▶ **Records for the exercise**
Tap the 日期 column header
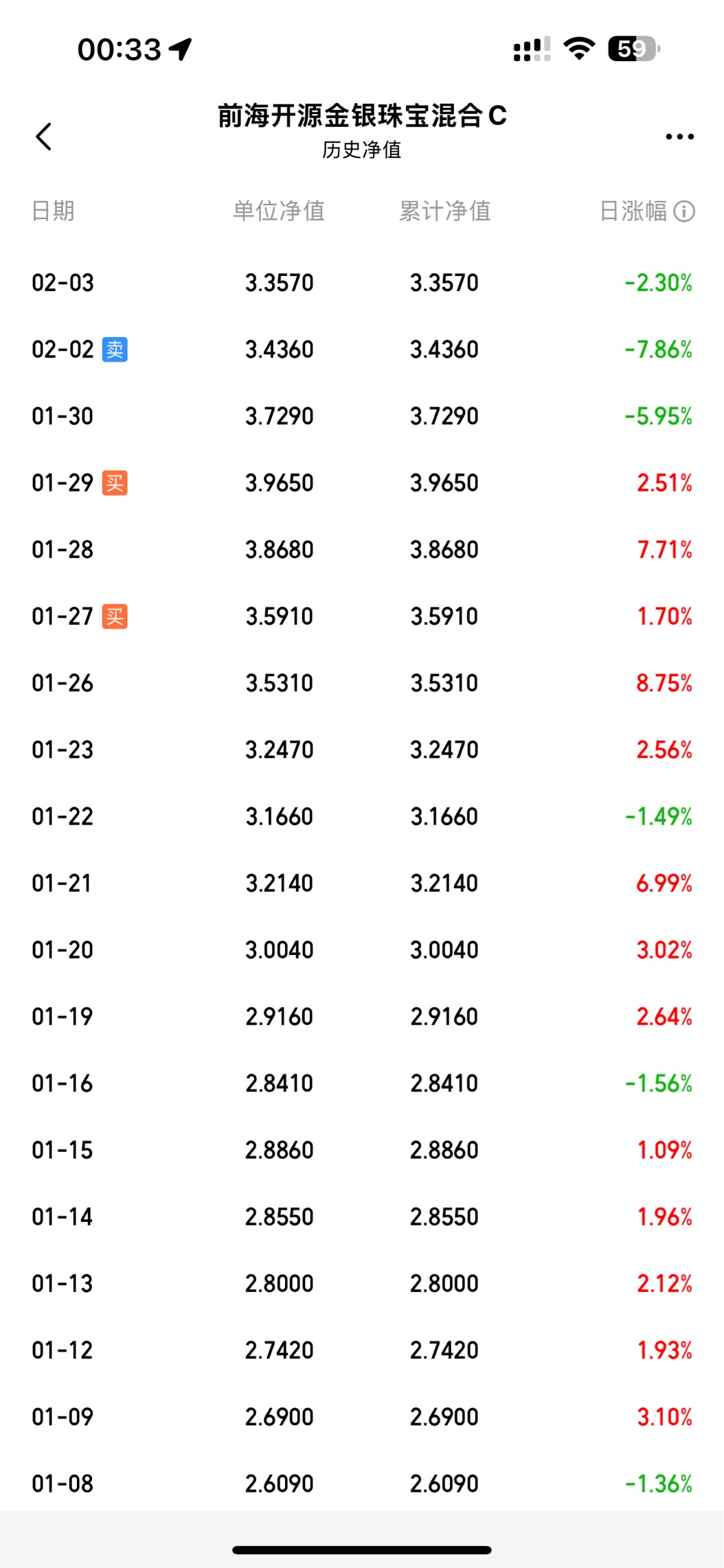coord(53,211)
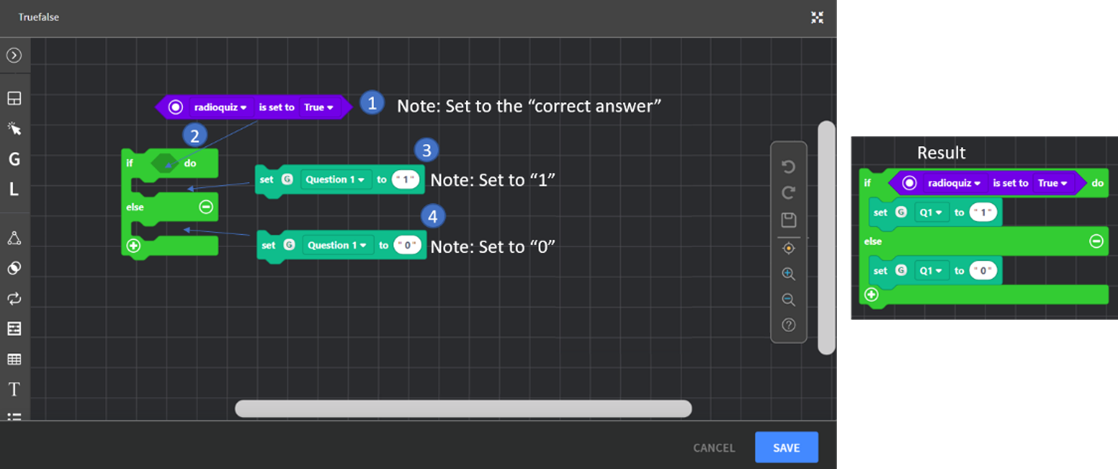Click the undo icon in canvas toolbar
Viewport: 1118px width, 469px height.
[788, 166]
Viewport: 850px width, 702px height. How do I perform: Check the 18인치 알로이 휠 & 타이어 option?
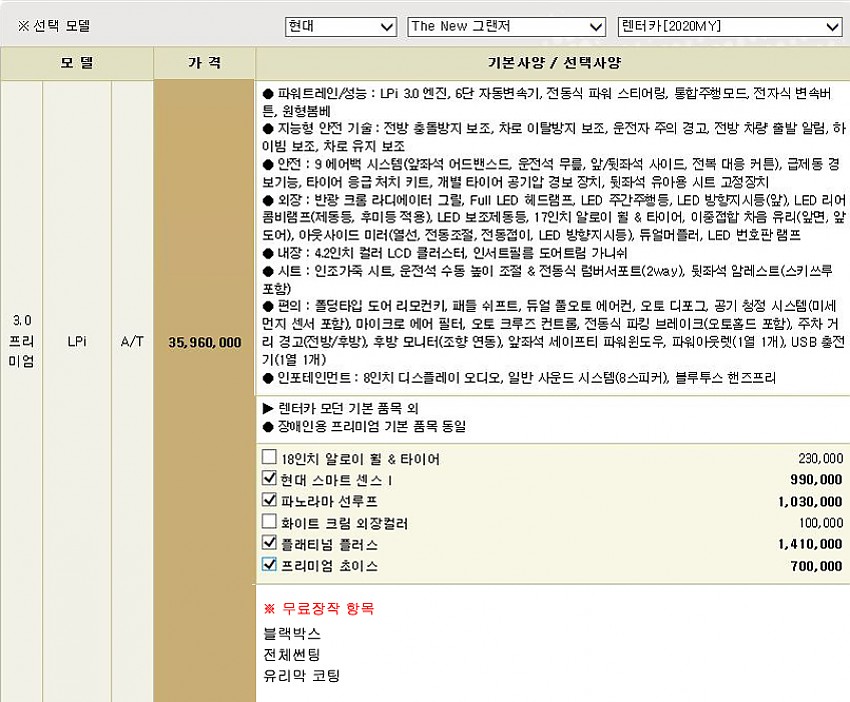(x=268, y=458)

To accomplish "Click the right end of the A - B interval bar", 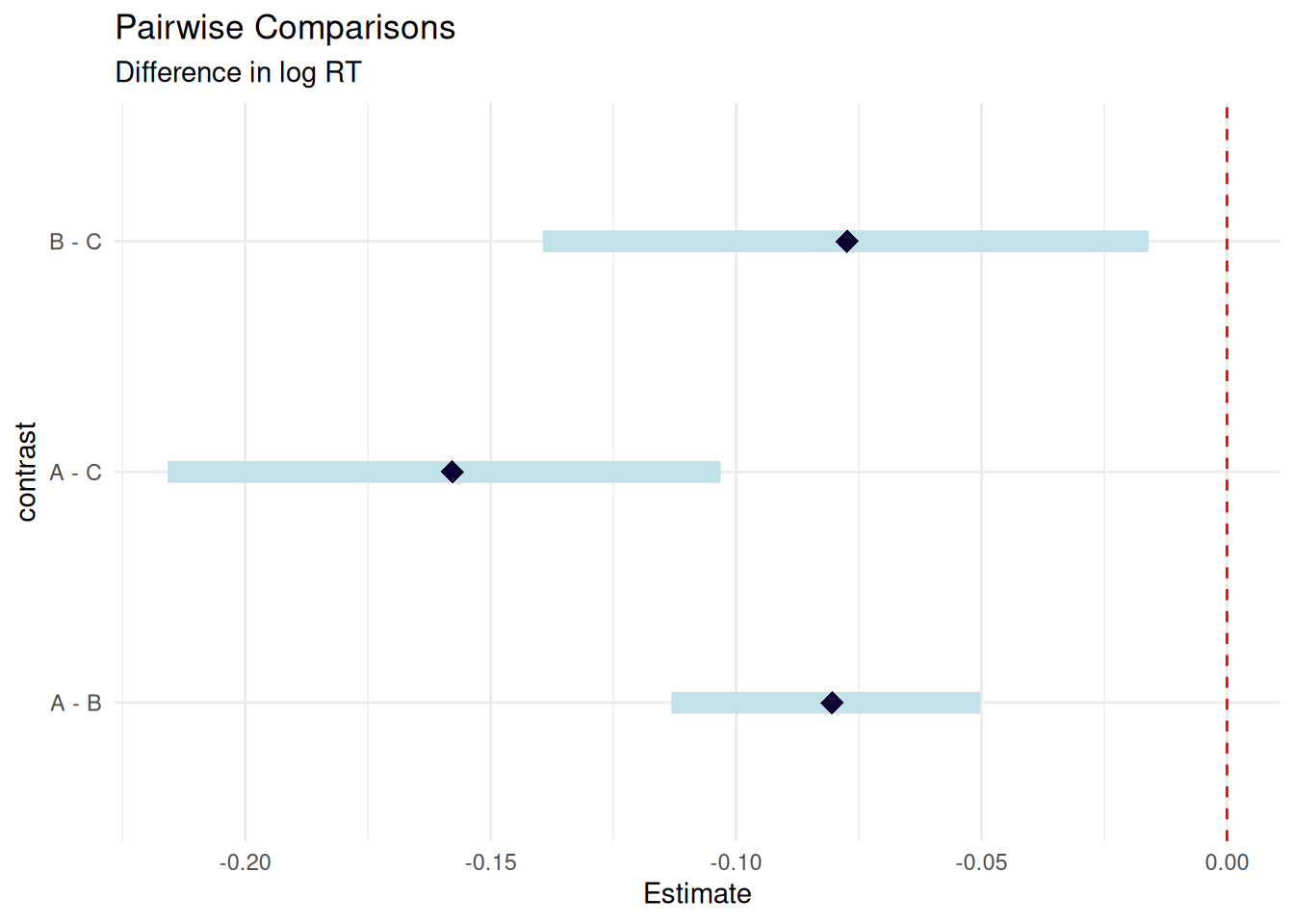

▶ **What the exercise asks**
Convert the listing above into a JSON list of strings with one string per line and no blank lines. Omit the pictures.

▶ **Written answer**
[
  "Tap the 日期 column header",
  "coord(53,211)",
  "Click the undo icon in canvas toolbar",
  "Viewport: 1118px width, 469px height.",
  "[788, 166]",
  "Viewport: 850px width, 702px height. How do I perform: Check the 18인치 알로이 휠 & 타이어 option?",
  "(x=268, y=458)",
  "To accomplish \"Click the right end of the A - B interval bar\", "
]